Cy Town first appeared in Doctor Who as an Auton in Spearhead from Space returning as a Technician in Doctor Who and the Silurians, a technician in Inferno, a Prisoner, Audience Member & Medical Orderly in The Mind of Evil, a Gel Guard in Three Doctors, a Soldier in Invasion of the Dinosaurs, a Vogan in Revenge of the Cybermen part one, an Android Villager in Android Invasion, a Brother in The Masque of Mandragora, an Bi-Al member in The Invisible Enemy, a Guard in The Sun Makers, aa Castrovalvan Warrior in Castrovalva, a Guest Gambler in Enlightenment, a Passerby in Attack of the Cybermen, Execution Victim Harold L/drone in The Happiness Patrol and a Haemovore in The Curse of Fenric. He's also in Doomwatch: Flood as a Man, all six episodes of Moonbase 3 as a Technician and the final episode of Blake's 7: Blake as a Rebel Technician / Federation Trooper

Tony Starr appears less outside the Dalek Shell than the other three: he was a Fish Person in Underwater Menace, a mine worker & citizen in The Macra Terror and a British soldier in The War Games.

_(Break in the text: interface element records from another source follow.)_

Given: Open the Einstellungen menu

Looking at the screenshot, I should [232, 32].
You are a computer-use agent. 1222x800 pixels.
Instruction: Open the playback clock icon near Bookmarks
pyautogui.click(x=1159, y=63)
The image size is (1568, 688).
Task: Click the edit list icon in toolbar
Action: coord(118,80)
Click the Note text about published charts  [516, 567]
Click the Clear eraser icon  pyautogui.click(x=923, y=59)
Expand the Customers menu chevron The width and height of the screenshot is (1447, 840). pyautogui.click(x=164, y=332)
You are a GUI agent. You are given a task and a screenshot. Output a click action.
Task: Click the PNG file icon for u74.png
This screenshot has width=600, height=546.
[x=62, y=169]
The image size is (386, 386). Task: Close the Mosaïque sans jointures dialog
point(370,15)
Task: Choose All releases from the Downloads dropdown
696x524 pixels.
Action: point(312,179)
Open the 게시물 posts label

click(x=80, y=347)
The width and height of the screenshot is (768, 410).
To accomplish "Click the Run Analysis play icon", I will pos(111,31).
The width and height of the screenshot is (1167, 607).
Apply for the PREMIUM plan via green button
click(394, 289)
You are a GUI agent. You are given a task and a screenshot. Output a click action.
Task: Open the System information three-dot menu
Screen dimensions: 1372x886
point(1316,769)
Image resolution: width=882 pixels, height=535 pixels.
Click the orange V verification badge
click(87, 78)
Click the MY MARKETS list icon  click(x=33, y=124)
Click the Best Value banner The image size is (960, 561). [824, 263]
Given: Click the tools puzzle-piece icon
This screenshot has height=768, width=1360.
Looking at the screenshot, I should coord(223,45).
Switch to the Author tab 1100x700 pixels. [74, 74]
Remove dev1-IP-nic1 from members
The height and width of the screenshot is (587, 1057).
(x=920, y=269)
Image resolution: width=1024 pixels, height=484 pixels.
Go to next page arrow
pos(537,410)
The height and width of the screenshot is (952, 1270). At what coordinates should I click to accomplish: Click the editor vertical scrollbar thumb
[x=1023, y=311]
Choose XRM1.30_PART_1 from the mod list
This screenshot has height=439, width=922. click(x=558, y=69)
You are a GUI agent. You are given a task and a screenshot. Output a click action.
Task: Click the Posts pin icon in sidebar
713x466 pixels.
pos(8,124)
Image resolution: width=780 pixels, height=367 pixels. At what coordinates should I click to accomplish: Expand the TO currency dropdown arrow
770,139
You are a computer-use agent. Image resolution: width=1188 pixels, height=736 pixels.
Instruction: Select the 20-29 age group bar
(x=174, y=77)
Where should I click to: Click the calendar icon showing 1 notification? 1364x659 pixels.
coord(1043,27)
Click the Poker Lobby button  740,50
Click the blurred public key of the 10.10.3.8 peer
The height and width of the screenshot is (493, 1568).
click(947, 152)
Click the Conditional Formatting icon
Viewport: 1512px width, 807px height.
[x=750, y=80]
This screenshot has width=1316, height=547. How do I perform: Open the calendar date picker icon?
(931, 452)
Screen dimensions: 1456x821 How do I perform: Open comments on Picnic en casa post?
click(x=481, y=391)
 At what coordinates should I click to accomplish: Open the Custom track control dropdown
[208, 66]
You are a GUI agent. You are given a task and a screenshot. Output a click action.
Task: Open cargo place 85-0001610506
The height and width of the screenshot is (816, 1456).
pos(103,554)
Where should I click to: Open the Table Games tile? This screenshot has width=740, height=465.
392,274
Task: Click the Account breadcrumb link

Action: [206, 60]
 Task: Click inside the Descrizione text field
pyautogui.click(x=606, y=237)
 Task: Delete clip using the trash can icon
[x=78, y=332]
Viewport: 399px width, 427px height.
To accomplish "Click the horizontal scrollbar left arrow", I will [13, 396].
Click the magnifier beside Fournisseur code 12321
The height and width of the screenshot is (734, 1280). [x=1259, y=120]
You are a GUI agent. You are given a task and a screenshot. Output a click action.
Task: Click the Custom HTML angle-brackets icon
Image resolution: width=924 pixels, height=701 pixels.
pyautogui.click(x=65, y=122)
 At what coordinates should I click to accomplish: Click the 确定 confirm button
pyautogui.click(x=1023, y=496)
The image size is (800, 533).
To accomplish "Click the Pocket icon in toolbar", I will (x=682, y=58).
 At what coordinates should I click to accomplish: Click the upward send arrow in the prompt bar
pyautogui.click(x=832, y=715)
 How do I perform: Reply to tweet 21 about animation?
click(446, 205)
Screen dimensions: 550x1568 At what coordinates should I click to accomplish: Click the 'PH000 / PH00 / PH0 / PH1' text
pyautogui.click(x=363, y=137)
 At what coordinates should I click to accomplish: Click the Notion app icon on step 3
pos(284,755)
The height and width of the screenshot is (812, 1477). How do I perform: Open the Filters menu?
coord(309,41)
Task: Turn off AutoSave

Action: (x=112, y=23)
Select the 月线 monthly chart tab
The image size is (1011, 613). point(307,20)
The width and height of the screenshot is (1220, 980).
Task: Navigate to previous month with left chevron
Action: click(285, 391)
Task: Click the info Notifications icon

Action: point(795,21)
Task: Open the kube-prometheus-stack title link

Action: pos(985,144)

= = = = = = = = = = = = = = = = = = = = = = = = = = = =

That's a brilliant episode of Doctor Who, very different from the norm. Yes we've got a bit of action book ending it but the majority of the episode is quiet character stuff. And it's all done so well. The four guest actors that only appear in this episode ( Peter Halliday, Joseph Marcell, William Thomas & Derek Keller ) don't put a foot wrong between them and really bring each of their characters to life even though they are on screen ever so briefly. One year previous Doctor Who was doing Time & The Rani: this is a completely different show and so much better for it.